(Saved entries)
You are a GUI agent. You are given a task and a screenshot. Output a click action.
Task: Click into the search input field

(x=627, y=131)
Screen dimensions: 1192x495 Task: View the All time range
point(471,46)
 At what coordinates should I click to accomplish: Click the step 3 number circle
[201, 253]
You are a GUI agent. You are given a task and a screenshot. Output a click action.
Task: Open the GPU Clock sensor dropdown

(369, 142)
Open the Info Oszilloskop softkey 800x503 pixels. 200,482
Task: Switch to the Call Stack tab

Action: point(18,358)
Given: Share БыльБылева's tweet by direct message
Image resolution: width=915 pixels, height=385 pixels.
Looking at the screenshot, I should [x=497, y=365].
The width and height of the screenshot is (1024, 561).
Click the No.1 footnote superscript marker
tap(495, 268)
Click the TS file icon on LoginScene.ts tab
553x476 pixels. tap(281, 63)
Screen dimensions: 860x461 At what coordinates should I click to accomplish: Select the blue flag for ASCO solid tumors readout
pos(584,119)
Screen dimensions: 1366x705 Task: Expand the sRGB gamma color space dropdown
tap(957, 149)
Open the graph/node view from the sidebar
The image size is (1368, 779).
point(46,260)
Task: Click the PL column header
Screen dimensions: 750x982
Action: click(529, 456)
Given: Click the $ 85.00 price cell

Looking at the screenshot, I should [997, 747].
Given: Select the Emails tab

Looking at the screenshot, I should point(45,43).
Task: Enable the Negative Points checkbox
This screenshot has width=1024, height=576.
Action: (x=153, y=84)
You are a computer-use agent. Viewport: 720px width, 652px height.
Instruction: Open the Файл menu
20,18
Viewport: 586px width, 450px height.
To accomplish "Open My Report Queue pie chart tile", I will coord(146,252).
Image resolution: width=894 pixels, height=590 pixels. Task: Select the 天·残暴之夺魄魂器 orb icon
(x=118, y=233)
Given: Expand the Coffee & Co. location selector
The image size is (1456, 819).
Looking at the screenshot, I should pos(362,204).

WORK REQUIRED :: An exact copy of every line from the one containing "Given: Share БыльБылева's" through the last line of the entries is required; please add nothing.

RESPONSE TO THE EXERCISE ::
Given: Share БыльБылева's tweet by direct message
Image resolution: width=915 pixels, height=385 pixels.
Looking at the screenshot, I should [x=497, y=365].
The width and height of the screenshot is (1024, 561).
Click the No.1 footnote superscript marker
tap(495, 268)
Click the TS file icon on LoginScene.ts tab
553x476 pixels. tap(281, 63)
Screen dimensions: 860x461 At what coordinates should I click to accomplish: Select the blue flag for ASCO solid tumors readout
pos(584,119)
Screen dimensions: 1366x705 Task: Expand the sRGB gamma color space dropdown
tap(957, 149)
Open the graph/node view from the sidebar
The image size is (1368, 779).
point(46,260)
Task: Click the PL column header
Screen dimensions: 750x982
Action: click(529, 456)
Given: Click the $ 85.00 price cell

Looking at the screenshot, I should [997, 747].
Given: Select the Emails tab

Looking at the screenshot, I should point(45,43).
Task: Enable the Negative Points checkbox
This screenshot has width=1024, height=576.
Action: (x=153, y=84)
You are a computer-use agent. Viewport: 720px width, 652px height.
Instruction: Open the Файл menu
20,18
Viewport: 586px width, 450px height.
To accomplish "Open My Report Queue pie chart tile", I will coord(146,252).
Image resolution: width=894 pixels, height=590 pixels. Task: Select the 天·残暴之夺魄魂器 orb icon
(x=118, y=233)
Given: Expand the Coffee & Co. location selector
The image size is (1456, 819).
Looking at the screenshot, I should pos(362,204).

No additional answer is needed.